Oscillatory Ca²⁺ Signaling in the Isolated Caenorhabditis elegans Intestine : Role of the Inositol-1,4,5-trisphosphate Receptor and Phospholipases C β and γ

Defecation in the nematode Caenorhabditis elegans is a readily observable ultradian behavioral rhythm that occurs once every 45–50 s and is mediated in part by posterior body wall muscle contraction (pBoc). pBoc is not regulated by neural input but instead is likely controlled by rhythmic Ca²⁺ oscillations in the intestinal epithelium. We developed an isolated nematode intestine preparation that allows combined physiological, genetic, and molecular characterization of oscillatory Ca²⁺ signaling.
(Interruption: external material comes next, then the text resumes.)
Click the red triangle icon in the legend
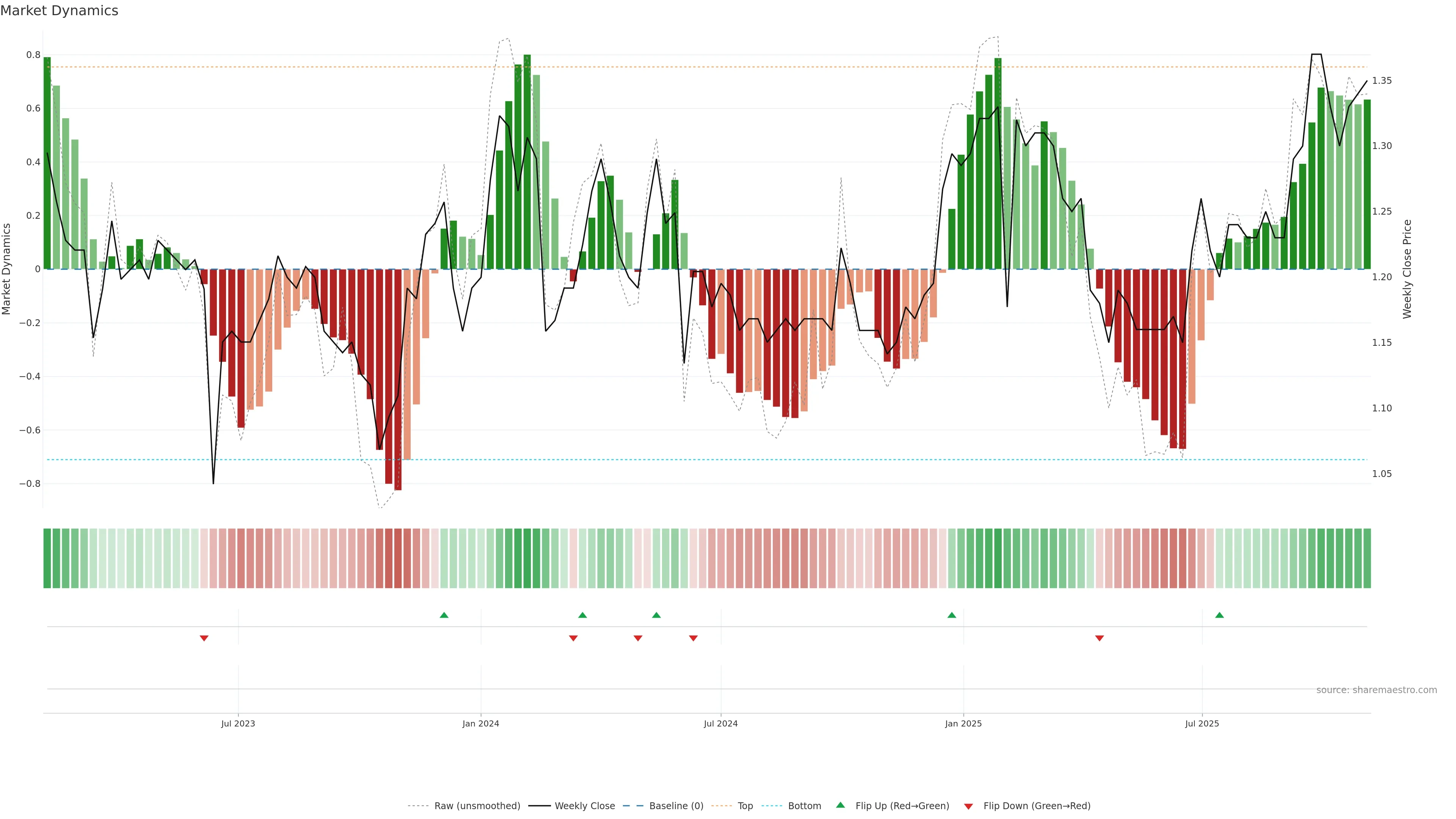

Isolated intestines loaded with fluo-4 AM exhibit spontaneous rhythmic Ca²⁺ oscillations with a period of ∼50 s. Oscillations were only detected in the apical cell pole of the intestinal epithelium and occur as a posterior-to-anterior moving intercellular Ca²⁺ wave. Loss-of-function mutations in the inositol-1,4,5-trisphosphate (IP₃) receptor ITR-1 reduce pBoc and Ca²⁺ oscillation frequency and intercellular Ca²⁺ wave velocity. In contrast, gain-of-function mutations in the IP₃ binding and regulatory domains of ITR-1 have no effect on pBoc or Ca²⁺ oscillation frequency but dramatically increase the speed of the intercellular Ca²⁺ wave. Systemic RNA interference (RNAi) screening of the six C. elegans phospholipase C (PLC)–encoding genes demonstrated that pBoc and Ca²⁺ oscillations require the combined function of PLC-γ and PLC-β homologues. Disruption of PLC-γ and PLC-β activity by mutation or RNAi induced arrhythmia in pBoc and intestinal Ca²⁺ oscillations. The function of the two enzymes is additive. Epistasis analysis suggests that PLC-γ functions primarily to generate IP₃ that controls ITR-1 activity. In contrast, IP₃ generated by PLC-β appears to play little or no direct role in ITR-1 regulation. PLC-β may function instead to control PIP₂ levels and/or G protein signaling events. Our findings provide new insights into intestinal cell Ca²⁺ signaling mechanisms and establish C. elegans as a powerful model system for defining the gene networks and molecular mechanisms that underlie the generation and regulation of Ca²⁺ oscillations and intercellular Ca²⁺ waves in nonexcitable cells.